In this post I would like to go back in time to mid seventies, when I was a little child. Despite the fact I was a kid, I was already a vinyl head and also had my own turntable – a relatively big box made of wood, mono, but the one I was allowed to fully operate.
Here it is, the Soviet turntable titled Caravella – not actually mine, but exactly the same:
So, back in those days, my favorite singer was an American born French musician Joe Dassin. He was very popular in USSR, but unfortunately it was extremely hard to find his records on a market. Actually, in seventies there were no LPs with his songs at all except of one compilation record called “Foreign Variety” with Dassin’s hit “Et si tu n’existais pas”. As far as I remember, there were only two flexible 7″ mono records released, where on one side were his songs (some of them were cut) and someone else’s songs on another. Actually, I remember exactly the names of artists recorded on other sides – they were Soviet singers Irina Ponarovskaya and Rosa Rymbayeva (wow, what a memory I have!), but I never listened to them. They both had the same picture of Joe (which I literally hate BTW). The only difference was the color of sleeve. The one with Rymbayeva was red, the other one was blue. The sound was terrible, but you could not expect more from this type of media.
Some time after Dassin’s death in 1980, Soviets released two 12″ LPs. One was just a compilation of songs, kind of Greatest Hits. The second one was a full album “Le Jardin Du Luxembourg” (“Luxembourg Gardens”) we’re talking about here. Now I have them both, but back then it was not something you could always find on store shelves, at least in Leningrad, where I lived. The album released in 1976 consists of 7 tracks. The first composition, which title gave a caption to the whole album, lasts about 12 minutes. That’s why one side of the LP has only two songs. My favorites are “Il était une fois nous deux”, À toi, “Comme disait Valentine” and Laisse-moi dormir.
As you can see, the sleeves design is a bit different. Despite it’s a single LP, the original one comes in a gatefold sleeve, but it only has a big Joe’s picture inside:
On a Soviet record (right) , this picture is smaller and resides on a back side of the sleeve. Both back sides have song titles and credits, but the Soviet one has also a short Dassin’s biography. BTW, music for two first songs was written by the famous Italian composer Toto (Salvatore) Cutugno, who worked with Joe relatively often.

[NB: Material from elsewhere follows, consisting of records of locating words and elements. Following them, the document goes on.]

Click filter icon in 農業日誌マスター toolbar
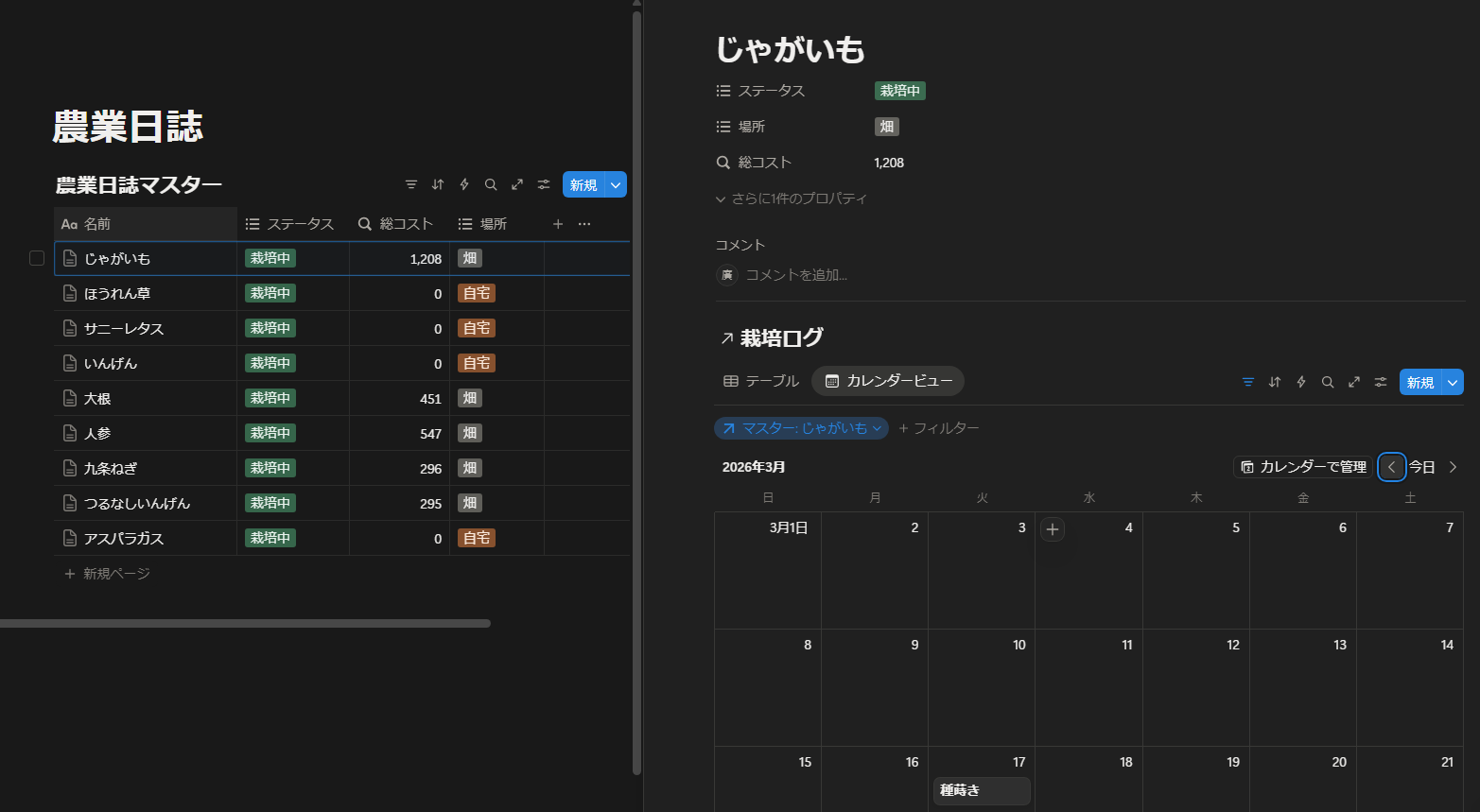The width and height of the screenshot is (1480, 812). click(x=411, y=185)
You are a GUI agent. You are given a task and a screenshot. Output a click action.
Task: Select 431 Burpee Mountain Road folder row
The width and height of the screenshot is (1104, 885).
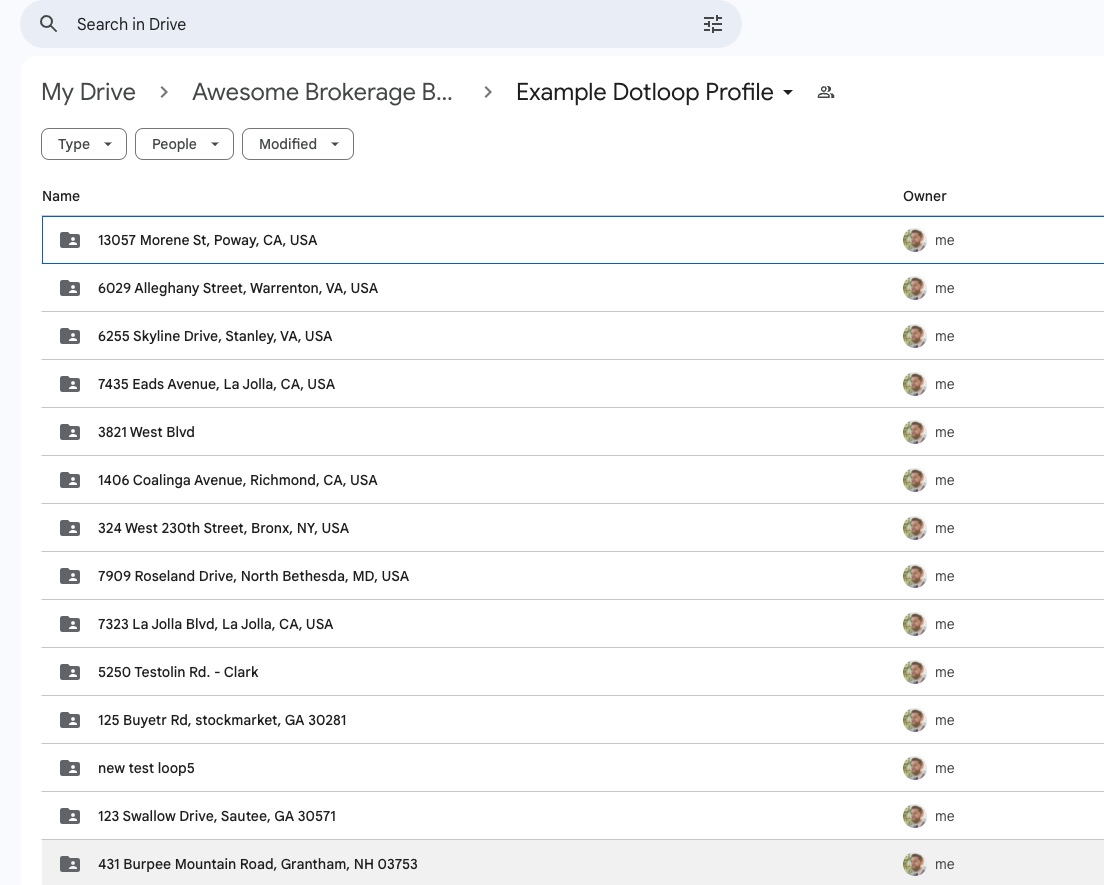click(x=257, y=864)
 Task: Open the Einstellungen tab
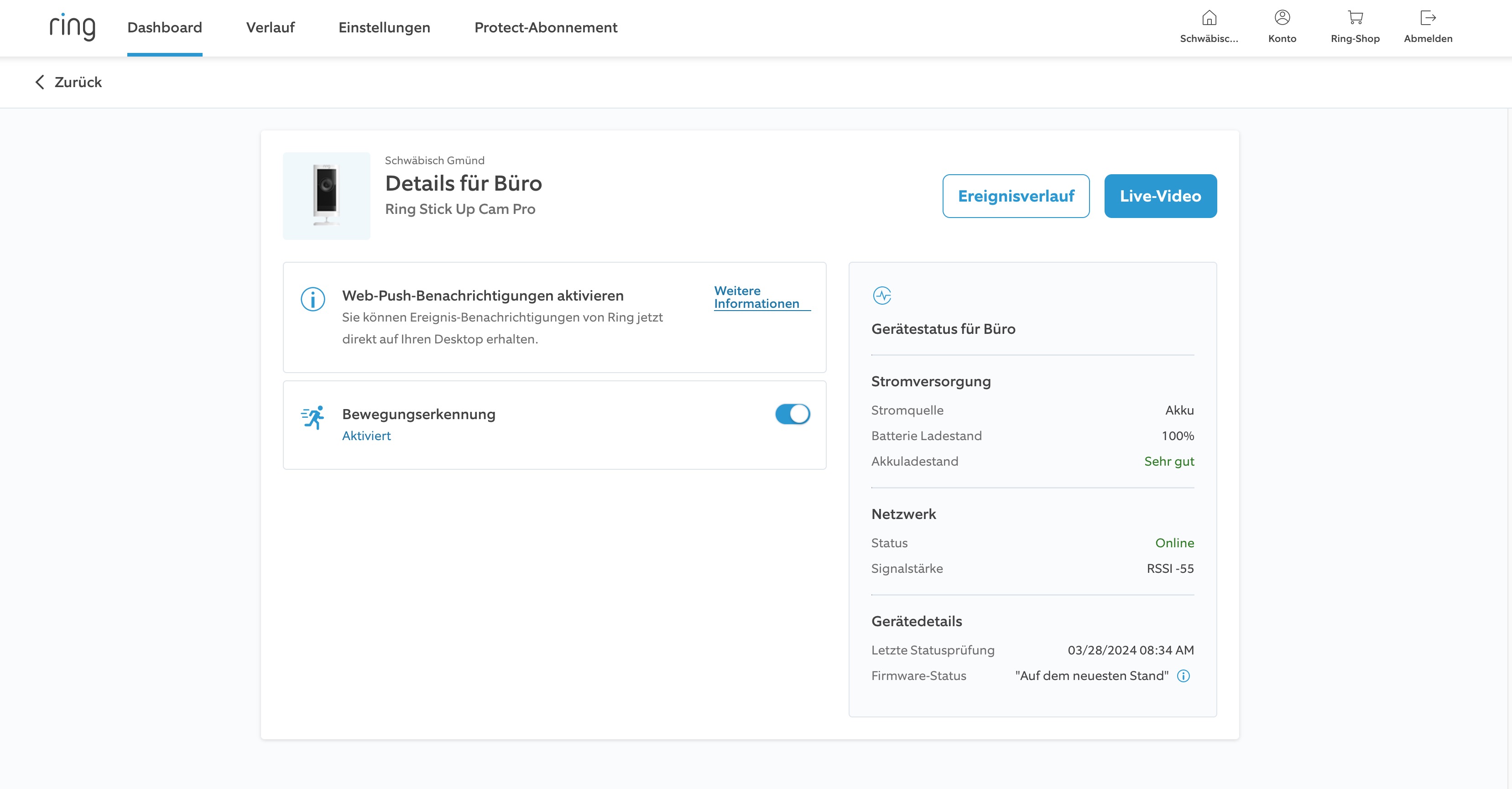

It’s important to notice that despite of 11 years gap between two releases, the one made in USSR sounds a bit worse than the original. If you do not compare them intentionally, you probably will not hear the difference, but if you do as I did in the video below, you’ll notice that Soviet one sounds kind of dimly, especially in terms of high sounds like cymbals.
I remember my parents were able to get this record for me. Some time after, I had to move to live with my grand parents (I used to live there very often) and of course I took the record with me. One day, I wanted to listen to it and I found out the vinyl was broken. Until now I have no clue how that happened, but it did. This was the first and last and only time I broke a vinyl ever. But overall I have only good memories related to the album. Some lyrics I even remember till now and can sing them without knowing French.
On September 2013 I was in San Bernardino at huge metal even with Testament, Overkill, Anthrax, Megadeth and Maiden. Day after I had a free morning before my flight back home, so I decided to visit Hollywood Forever Cemetery in LA and to find Dassin’s grave… Below you can see my video report from there. The report in Russian is also available here.
It’s so damn sad to die at such a young age, but… he had time to do a lot. His songs really made my childhood happy and conceivably they helped to establish my current musical taste, which I consider as good.